EXCERPT:
****

The sub-moronic ramblings of a semi-functioning illiterate

My Secret Admirer – Eight

It’s time for this week’s LOVE LETTERS GONE WRONG secret admirer big reveal! This week we did not have a winner so we’ll jump right to the love letter. If you’d like a free copy of my ebook take a guess or send a love letter gone wrong to



Dear the so called H.E.Ellis,

What the hell is your name really? I like the name that you have chosen, did you know it means ‘Noble one’ do you see yourself as that person? Or more like someone with a name that means ‘Sorrows’. I guess if I was ever to name someone with a talent like yours, you’re a decent writer; I might call her Gemma or Opal.

I am not going to bore you with all the shit about how I wanna re-decorate your lady cave or increase your stamina, which I could do by the way, I am instead going to say that one day I will stand outside your window and sing to you. I like fairy-tales and hope you do too.

I am not going to attach photos of my rather excellent equipment.

I guess most of this ‘Love Letter’ or as I want to call it ‘Creepy Email’ has been about what I do not wanna do, what I want to do is know you more, I mean, I guess we are the same in the fact that you only state who you are not. You’re not Jodi Picoult, you’re not a soccer mom and you’re not an Eric Clapton fan…

Who are you?

****

DATA RECORDS:
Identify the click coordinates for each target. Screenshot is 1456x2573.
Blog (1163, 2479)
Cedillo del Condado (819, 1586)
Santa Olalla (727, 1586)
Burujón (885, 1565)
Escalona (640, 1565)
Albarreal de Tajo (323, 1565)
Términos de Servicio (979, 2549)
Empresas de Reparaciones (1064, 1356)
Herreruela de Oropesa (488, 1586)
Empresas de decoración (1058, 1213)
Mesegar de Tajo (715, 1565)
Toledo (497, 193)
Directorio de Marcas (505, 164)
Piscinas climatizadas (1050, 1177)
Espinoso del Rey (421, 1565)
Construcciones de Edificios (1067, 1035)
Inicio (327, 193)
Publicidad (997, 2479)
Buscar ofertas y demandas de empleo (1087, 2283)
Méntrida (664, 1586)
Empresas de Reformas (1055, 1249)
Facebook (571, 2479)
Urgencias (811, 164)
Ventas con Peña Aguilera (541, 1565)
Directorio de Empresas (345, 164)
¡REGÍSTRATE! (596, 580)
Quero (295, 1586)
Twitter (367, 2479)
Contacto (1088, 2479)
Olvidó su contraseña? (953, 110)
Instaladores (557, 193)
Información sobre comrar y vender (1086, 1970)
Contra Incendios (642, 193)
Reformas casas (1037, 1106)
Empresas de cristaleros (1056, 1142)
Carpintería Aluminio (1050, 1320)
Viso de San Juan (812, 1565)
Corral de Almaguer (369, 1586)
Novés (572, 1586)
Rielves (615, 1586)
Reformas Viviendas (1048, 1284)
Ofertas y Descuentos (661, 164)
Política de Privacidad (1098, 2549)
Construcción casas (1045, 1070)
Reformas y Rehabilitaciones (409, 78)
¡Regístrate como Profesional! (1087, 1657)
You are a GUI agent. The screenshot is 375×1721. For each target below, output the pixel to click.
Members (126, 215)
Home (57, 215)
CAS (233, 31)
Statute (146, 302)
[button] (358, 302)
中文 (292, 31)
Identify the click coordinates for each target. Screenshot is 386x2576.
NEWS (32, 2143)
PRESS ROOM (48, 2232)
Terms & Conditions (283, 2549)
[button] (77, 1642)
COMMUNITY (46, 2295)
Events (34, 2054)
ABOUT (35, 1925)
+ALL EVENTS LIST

****

ACTIVITIES:
1 - Answer these questions from the secret admirer post:
(a) What meaning does the letter give for the name that was chosen?
(b) Which two names would the letter writer give someone with a talent like hers?
(c) What does the letter writer say will happen outside her window one day?
2 - Say whether each statement agrees with the secret admirer post, and quote the words that decide it.
(a) This week's big reveal had a winner.
(b) The letter writer attached photos.
(c) The letter writer likes fairy-tales.
3 - Pick up the secret admirer post from the point where it stops.

ANSWERS FOR EACH ITEM:
1 -
(a) 'Noble one'
(b) Gemma or Opal
(c) The letter writer will stand outside her window and sing to her.

2 -
(a) No: "This week we did not have a winner"
(b) No: "I am not going to attach photos of my rather excellent equipment."
(c) Yes: "I like fairy-tales and hope you do too."

3 -
In any case you will be receiving a complementary DNA test kit so that I can find out once and for all who you are. Once you prove who you are I will be willing to fuck you.


To whom it my concern,

I am returning your DNA kit as I am going to come straight out and tell you who I am. Honestly, I thought you would have guessed by now. I’ve mentioned in my blog that I am Italian and that most people think I’m a man. I’m heavy into music although I can’t sing, and own a 1968 Impala despite the fact that the 1967 model was more popular. Still can’t guess? Fine. I will tell you.

I am Frank Stallone.

NOW will you fuck me?





20 responses

  1. oooh the Irony!! Verynormal indeed.

    January 22, 2012 at 1:33 am

  2. Yes I will 😉

    January 22, 2012 at 3:06 am

  3. I was banned from even guessing who wrote it 😛 wasn’t even allowed to comment just because I new it was her 😉

    January 22, 2012 at 4:08 am

    • Such a gentleman. 🙂

      January 22, 2012 at 10:22 am

      • No, not such a gentlemen, more like “I wound Megan up all day about commenting saying it was her”

        January 22, 2012 at 10:49 am

  4. Wow, never would have guessed that!
    Your blog and general writing are totally opposite from this!
    Well done, Megan. And stay away from that Stallone character or you’ll be doomed to a life of B-listishness.
    Hell, that guy hasn’t even been on celebrity rehab!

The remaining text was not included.